Problem statement
Each record listed below is to be output exactly as written.

Provided information
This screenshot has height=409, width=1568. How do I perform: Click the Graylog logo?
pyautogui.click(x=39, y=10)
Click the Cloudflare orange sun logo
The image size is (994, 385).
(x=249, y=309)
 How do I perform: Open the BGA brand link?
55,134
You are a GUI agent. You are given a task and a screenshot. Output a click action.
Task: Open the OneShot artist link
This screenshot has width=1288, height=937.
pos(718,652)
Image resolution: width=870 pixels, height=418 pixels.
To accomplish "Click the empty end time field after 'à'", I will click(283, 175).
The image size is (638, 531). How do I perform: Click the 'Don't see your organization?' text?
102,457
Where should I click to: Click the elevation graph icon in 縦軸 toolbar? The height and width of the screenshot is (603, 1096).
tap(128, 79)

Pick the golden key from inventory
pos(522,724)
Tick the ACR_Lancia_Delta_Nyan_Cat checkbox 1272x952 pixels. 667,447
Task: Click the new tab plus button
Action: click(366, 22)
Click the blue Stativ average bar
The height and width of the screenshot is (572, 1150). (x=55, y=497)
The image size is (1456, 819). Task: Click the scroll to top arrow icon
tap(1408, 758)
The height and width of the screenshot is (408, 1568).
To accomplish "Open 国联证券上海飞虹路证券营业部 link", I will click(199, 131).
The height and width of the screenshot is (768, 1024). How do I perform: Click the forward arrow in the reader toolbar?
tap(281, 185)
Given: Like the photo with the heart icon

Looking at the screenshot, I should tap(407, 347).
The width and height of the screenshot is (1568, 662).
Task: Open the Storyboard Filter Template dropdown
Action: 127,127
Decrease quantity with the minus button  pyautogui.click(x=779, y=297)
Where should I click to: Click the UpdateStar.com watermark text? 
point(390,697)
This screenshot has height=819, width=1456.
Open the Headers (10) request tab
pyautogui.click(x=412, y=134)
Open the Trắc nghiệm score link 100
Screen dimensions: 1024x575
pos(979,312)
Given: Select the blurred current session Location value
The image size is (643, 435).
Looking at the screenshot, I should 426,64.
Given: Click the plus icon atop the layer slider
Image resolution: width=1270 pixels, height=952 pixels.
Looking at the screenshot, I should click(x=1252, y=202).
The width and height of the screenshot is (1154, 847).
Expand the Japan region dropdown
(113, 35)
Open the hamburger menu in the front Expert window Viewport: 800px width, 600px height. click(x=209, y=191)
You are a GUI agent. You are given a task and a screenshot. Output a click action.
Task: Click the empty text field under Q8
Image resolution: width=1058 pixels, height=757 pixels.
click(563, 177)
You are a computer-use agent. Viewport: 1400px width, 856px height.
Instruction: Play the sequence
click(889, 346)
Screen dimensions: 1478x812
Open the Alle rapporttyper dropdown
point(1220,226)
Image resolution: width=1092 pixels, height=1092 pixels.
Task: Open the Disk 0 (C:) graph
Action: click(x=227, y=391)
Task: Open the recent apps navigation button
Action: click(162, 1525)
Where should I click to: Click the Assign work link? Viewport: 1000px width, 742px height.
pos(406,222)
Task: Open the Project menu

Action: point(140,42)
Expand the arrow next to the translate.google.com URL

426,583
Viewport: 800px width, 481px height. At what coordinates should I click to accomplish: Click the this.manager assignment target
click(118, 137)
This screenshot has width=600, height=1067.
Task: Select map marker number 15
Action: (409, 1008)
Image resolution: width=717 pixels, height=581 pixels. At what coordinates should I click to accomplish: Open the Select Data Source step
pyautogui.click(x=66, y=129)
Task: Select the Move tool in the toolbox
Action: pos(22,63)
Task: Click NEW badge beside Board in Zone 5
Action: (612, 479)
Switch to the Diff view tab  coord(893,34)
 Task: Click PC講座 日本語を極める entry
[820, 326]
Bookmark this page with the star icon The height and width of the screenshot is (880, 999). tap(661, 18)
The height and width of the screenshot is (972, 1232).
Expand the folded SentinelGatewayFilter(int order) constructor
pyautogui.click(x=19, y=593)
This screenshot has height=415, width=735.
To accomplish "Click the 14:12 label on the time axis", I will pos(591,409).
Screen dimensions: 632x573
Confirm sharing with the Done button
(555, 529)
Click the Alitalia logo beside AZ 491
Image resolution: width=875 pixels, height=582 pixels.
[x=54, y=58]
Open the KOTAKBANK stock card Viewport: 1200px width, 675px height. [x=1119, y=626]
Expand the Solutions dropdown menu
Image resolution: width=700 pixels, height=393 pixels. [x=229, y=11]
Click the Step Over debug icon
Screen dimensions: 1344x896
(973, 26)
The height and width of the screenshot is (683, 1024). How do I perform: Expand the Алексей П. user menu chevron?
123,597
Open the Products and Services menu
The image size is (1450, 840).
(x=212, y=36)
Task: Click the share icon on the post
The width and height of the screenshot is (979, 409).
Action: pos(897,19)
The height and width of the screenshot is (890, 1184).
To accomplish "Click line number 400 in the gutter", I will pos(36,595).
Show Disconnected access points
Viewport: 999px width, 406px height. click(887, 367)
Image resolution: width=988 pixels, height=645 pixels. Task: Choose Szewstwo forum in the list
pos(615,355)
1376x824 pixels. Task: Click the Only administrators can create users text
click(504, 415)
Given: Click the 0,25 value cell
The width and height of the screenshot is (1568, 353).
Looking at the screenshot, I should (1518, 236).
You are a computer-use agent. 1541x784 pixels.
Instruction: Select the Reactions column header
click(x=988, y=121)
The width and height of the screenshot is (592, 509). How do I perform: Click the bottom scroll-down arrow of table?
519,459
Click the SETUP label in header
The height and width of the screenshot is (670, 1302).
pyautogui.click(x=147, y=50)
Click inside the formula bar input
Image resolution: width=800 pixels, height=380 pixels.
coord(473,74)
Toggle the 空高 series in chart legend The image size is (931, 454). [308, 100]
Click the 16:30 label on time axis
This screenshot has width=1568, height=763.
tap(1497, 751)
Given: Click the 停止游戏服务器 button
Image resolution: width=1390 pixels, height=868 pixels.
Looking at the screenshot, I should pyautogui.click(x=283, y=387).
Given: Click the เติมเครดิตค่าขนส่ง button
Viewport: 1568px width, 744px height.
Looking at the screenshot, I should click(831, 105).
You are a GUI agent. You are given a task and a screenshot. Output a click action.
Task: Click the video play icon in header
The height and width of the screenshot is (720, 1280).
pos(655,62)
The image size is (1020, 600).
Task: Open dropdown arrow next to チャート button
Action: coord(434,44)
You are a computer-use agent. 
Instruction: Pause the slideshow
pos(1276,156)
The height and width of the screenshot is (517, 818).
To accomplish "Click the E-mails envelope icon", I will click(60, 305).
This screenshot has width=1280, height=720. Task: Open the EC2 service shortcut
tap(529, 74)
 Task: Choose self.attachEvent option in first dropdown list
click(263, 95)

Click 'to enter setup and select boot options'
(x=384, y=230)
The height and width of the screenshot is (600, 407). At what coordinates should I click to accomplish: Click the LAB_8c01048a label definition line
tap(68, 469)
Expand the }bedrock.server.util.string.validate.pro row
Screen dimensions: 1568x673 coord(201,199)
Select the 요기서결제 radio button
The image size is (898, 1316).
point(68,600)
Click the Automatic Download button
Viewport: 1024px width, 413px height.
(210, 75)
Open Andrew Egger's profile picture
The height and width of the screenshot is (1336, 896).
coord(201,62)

Response to the task
This screenshot has height=409, width=1568. How do I perform: Click the Graylog logo?
pyautogui.click(x=39, y=10)
Click the Cloudflare orange sun logo
The image size is (994, 385).
(x=249, y=309)
 How do I perform: Open the BGA brand link?
55,134
You are a GUI agent. You are given a task and a screenshot. Output a click action.
Task: Open the OneShot artist link
This screenshot has width=1288, height=937.
pos(718,652)
Image resolution: width=870 pixels, height=418 pixels.
To accomplish "Click the empty end time field after 'à'", I will click(283, 175).
The image size is (638, 531). How do I perform: Click the 'Don't see your organization?' text?
102,457
Where should I click to: Click the elevation graph icon in 縦軸 toolbar? The height and width of the screenshot is (603, 1096).
tap(128, 79)

Pick the golden key from inventory
pos(522,724)
Tick the ACR_Lancia_Delta_Nyan_Cat checkbox 1272x952 pixels. 667,447
Task: Click the new tab plus button
Action: click(366, 22)
Click the blue Stativ average bar
The height and width of the screenshot is (572, 1150). (x=55, y=497)
The image size is (1456, 819). Task: Click the scroll to top arrow icon
tap(1408, 758)
The height and width of the screenshot is (408, 1568).
To accomplish "Open 国联证券上海飞虹路证券营业部 link", I will click(199, 131).
The height and width of the screenshot is (768, 1024). How do I perform: Click the forward arrow in the reader toolbar?
tap(281, 185)
Given: Like the photo with the heart icon

Looking at the screenshot, I should tap(407, 347).
The width and height of the screenshot is (1568, 662).
Task: Open the Storyboard Filter Template dropdown
Action: 127,127
Decrease quantity with the minus button  pyautogui.click(x=779, y=297)
Where should I click to: Click the UpdateStar.com watermark text? 
point(390,697)
This screenshot has height=819, width=1456.
Open the Headers (10) request tab
pyautogui.click(x=412, y=134)
Open the Trắc nghiệm score link 100
Screen dimensions: 1024x575
pos(979,312)
Given: Select the blurred current session Location value
The image size is (643, 435).
Looking at the screenshot, I should 426,64.
Given: Click the plus icon atop the layer slider
Image resolution: width=1270 pixels, height=952 pixels.
Looking at the screenshot, I should click(x=1252, y=202).
The width and height of the screenshot is (1154, 847).
Expand the Japan region dropdown
(113, 35)
Open the hamburger menu in the front Expert window Viewport: 800px width, 600px height. click(x=209, y=191)
You are a GUI agent. You are given a task and a screenshot. Output a click action.
Task: Click the empty text field under Q8
Image resolution: width=1058 pixels, height=757 pixels.
click(563, 177)
You are a computer-use agent. Viewport: 1400px width, 856px height.
Instruction: Play the sequence
click(889, 346)
Screen dimensions: 1478x812
Open the Alle rapporttyper dropdown
point(1220,226)
Image resolution: width=1092 pixels, height=1092 pixels.
Task: Open the Disk 0 (C:) graph
Action: click(x=227, y=391)
Task: Open the recent apps navigation button
Action: click(162, 1525)
Where should I click to: Click the Assign work link? Viewport: 1000px width, 742px height.
pos(406,222)
Task: Open the Project menu

Action: point(140,42)
Expand the arrow next to the translate.google.com URL

426,583
Viewport: 800px width, 481px height. At what coordinates should I click to accomplish: Click the this.manager assignment target
click(118, 137)
This screenshot has width=600, height=1067.
Task: Select map marker number 15
Action: (409, 1008)
Image resolution: width=717 pixels, height=581 pixels. At what coordinates should I click to accomplish: Open the Select Data Source step
pyautogui.click(x=66, y=129)
Task: Select the Move tool in the toolbox
Action: pos(22,63)
Task: Click NEW badge beside Board in Zone 5
Action: (612, 479)
Switch to the Diff view tab  coord(893,34)
 Task: Click PC講座 日本語を極める entry
[820, 326]
Bookmark this page with the star icon The height and width of the screenshot is (880, 999). tap(661, 18)
The height and width of the screenshot is (972, 1232).
Expand the folded SentinelGatewayFilter(int order) constructor
pyautogui.click(x=19, y=593)
This screenshot has height=415, width=735.
To accomplish "Click the 14:12 label on the time axis", I will pos(591,409).
Screen dimensions: 632x573
Confirm sharing with the Done button
(555, 529)
Click the Alitalia logo beside AZ 491
Image resolution: width=875 pixels, height=582 pixels.
[x=54, y=58]
Open the KOTAKBANK stock card Viewport: 1200px width, 675px height. [x=1119, y=626]
Expand the Solutions dropdown menu
Image resolution: width=700 pixels, height=393 pixels. [x=229, y=11]
Click the Step Over debug icon
Screen dimensions: 1344x896
(973, 26)
The height and width of the screenshot is (683, 1024). How do I perform: Expand the Алексей П. user menu chevron?
123,597
Open the Products and Services menu
The image size is (1450, 840).
(x=212, y=36)
Task: Click the share icon on the post
The width and height of the screenshot is (979, 409).
Action: pos(897,19)
The height and width of the screenshot is (890, 1184).
To accomplish "Click line number 400 in the gutter", I will pos(36,595).
Show Disconnected access points
Viewport: 999px width, 406px height. click(887, 367)
Image resolution: width=988 pixels, height=645 pixels. Task: Choose Szewstwo forum in the list
pos(615,355)
1376x824 pixels. Task: Click the Only administrators can create users text
click(504, 415)
Given: Click the 0,25 value cell
The width and height of the screenshot is (1568, 353).
Looking at the screenshot, I should (1518, 236).
You are a computer-use agent. 1541x784 pixels.
Instruction: Select the Reactions column header
click(x=988, y=121)
The width and height of the screenshot is (592, 509). How do I perform: Click the bottom scroll-down arrow of table?
519,459
Click the SETUP label in header
The height and width of the screenshot is (670, 1302).
pyautogui.click(x=147, y=50)
Click inside the formula bar input
Image resolution: width=800 pixels, height=380 pixels.
coord(473,74)
Toggle the 空高 series in chart legend The image size is (931, 454). [308, 100]
Click the 16:30 label on time axis
This screenshot has width=1568, height=763.
tap(1497, 751)
Given: Click the 停止游戏服务器 button
Image resolution: width=1390 pixels, height=868 pixels.
Looking at the screenshot, I should pyautogui.click(x=283, y=387).
Given: Click the เติมเครดิตค่าขนส่ง button
Viewport: 1568px width, 744px height.
Looking at the screenshot, I should click(831, 105).
You are a GUI agent. You are given a task and a screenshot. Output a click action.
Task: Click the video play icon in header
The height and width of the screenshot is (720, 1280).
pos(655,62)
The image size is (1020, 600).
Task: Open dropdown arrow next to チャート button
Action: coord(434,44)
You are a computer-use agent. 
Instruction: Pause the slideshow
pos(1276,156)
The height and width of the screenshot is (517, 818).
To accomplish "Click the E-mails envelope icon", I will click(60, 305).
This screenshot has width=1280, height=720. Task: Open the EC2 service shortcut
tap(529, 74)
 Task: Choose self.attachEvent option in first dropdown list
click(263, 95)

Click 'to enter setup and select boot options'
(x=384, y=230)
The height and width of the screenshot is (600, 407). At what coordinates should I click to accomplish: Click the LAB_8c01048a label definition line
tap(68, 469)
Expand the }bedrock.server.util.string.validate.pro row
Screen dimensions: 1568x673 coord(201,199)
Select the 요기서결제 radio button
The image size is (898, 1316).
point(68,600)
Click the Automatic Download button
Viewport: 1024px width, 413px height.
(210, 75)
Open Andrew Egger's profile picture
The height and width of the screenshot is (1336, 896).
coord(201,62)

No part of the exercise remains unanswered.